10. Причины неповиновения
Новый указ Временного правительства объявил, что офицеры имеют право расстреливать мародеров и дезертиров[185]
. Значит, верхам не понравилась оригинальная свобода, которую получили «товарищи солдаты» от социалистов-революционеров, связанных с большевиками, свобода бежать от врага, бросать офицеров и повсюду насильничать и грабить.Новой мерой на плечи офицеров возложили ответственность за солдатские бесчинства. К несчастью, невозможно в один день исправить те ужасные заблуждения, которые внедрялись многие месяцы.

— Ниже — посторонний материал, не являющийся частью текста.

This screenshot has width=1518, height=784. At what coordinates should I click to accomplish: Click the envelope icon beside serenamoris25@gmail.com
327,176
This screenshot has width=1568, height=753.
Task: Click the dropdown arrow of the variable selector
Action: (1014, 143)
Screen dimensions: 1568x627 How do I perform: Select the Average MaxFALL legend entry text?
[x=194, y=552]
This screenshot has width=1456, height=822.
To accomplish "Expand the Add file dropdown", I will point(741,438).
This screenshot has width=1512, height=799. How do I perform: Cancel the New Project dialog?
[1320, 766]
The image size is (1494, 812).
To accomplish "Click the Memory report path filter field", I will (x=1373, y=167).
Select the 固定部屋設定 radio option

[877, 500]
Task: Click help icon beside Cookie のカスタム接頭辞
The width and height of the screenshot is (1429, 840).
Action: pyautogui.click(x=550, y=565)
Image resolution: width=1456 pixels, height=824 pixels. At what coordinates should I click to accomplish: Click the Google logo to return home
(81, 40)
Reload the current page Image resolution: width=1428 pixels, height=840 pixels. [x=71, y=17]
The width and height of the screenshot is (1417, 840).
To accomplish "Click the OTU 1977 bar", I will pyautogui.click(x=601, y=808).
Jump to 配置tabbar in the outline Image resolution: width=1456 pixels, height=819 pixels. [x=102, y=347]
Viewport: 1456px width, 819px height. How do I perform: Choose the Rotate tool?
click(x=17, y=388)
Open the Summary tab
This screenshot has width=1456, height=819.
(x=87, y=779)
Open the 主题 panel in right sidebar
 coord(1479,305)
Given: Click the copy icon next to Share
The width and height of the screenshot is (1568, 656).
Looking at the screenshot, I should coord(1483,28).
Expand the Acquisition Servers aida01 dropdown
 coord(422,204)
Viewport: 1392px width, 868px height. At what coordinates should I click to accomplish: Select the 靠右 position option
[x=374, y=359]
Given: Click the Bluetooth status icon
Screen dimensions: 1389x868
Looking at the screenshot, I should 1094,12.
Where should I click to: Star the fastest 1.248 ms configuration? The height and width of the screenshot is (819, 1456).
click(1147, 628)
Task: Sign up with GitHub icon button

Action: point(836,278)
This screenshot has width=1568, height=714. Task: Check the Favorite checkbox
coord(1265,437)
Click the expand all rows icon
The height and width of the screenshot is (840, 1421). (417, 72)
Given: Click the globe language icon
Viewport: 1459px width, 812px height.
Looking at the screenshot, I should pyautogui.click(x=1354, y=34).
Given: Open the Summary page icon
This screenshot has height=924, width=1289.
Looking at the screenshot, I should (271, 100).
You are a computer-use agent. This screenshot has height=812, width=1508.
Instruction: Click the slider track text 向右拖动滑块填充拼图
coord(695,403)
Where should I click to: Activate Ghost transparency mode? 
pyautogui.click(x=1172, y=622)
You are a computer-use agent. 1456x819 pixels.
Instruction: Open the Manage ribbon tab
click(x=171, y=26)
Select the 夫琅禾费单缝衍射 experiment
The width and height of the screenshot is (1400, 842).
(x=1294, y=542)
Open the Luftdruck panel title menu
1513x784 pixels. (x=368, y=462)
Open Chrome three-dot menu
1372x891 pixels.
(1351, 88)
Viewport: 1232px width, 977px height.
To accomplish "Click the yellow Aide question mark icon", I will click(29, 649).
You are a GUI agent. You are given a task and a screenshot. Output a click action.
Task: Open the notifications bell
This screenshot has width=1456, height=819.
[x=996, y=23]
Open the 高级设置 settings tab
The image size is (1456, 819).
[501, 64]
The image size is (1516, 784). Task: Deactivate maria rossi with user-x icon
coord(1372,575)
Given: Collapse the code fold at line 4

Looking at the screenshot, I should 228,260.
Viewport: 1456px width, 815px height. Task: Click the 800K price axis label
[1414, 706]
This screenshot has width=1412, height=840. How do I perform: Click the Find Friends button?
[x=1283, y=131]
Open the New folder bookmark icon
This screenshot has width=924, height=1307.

Нет ничего проще, чем пристрелить на месте мародера или беглеца, если остальная масса солдат, присутствующая при этом, одобряет наказание. Недостаточно убить двух или трех человек, повернувших врагу спину, нужно согласие на это остальных, нужно уметь ободрять нерешительных и воодушевлять слабых.
Известно, что в армиях даже самых смелых и просвещенных народов Европы царят жестокие законы, которые обуздывают страсти, порожденные сражениями и военным хаосом. Русских солдат от этих законов освободили, в большинстве своем они люди простые, и, как свойственно простым людям, склонны к пьянству, насилию и воровству.
Этим людям из очень поверхностных соображений льстили самым немыслимым образом – все, сверху до низу[186]
– пышными глупыми вредными речами. И низвели за три месяца современную армию на уровень кочующей орды.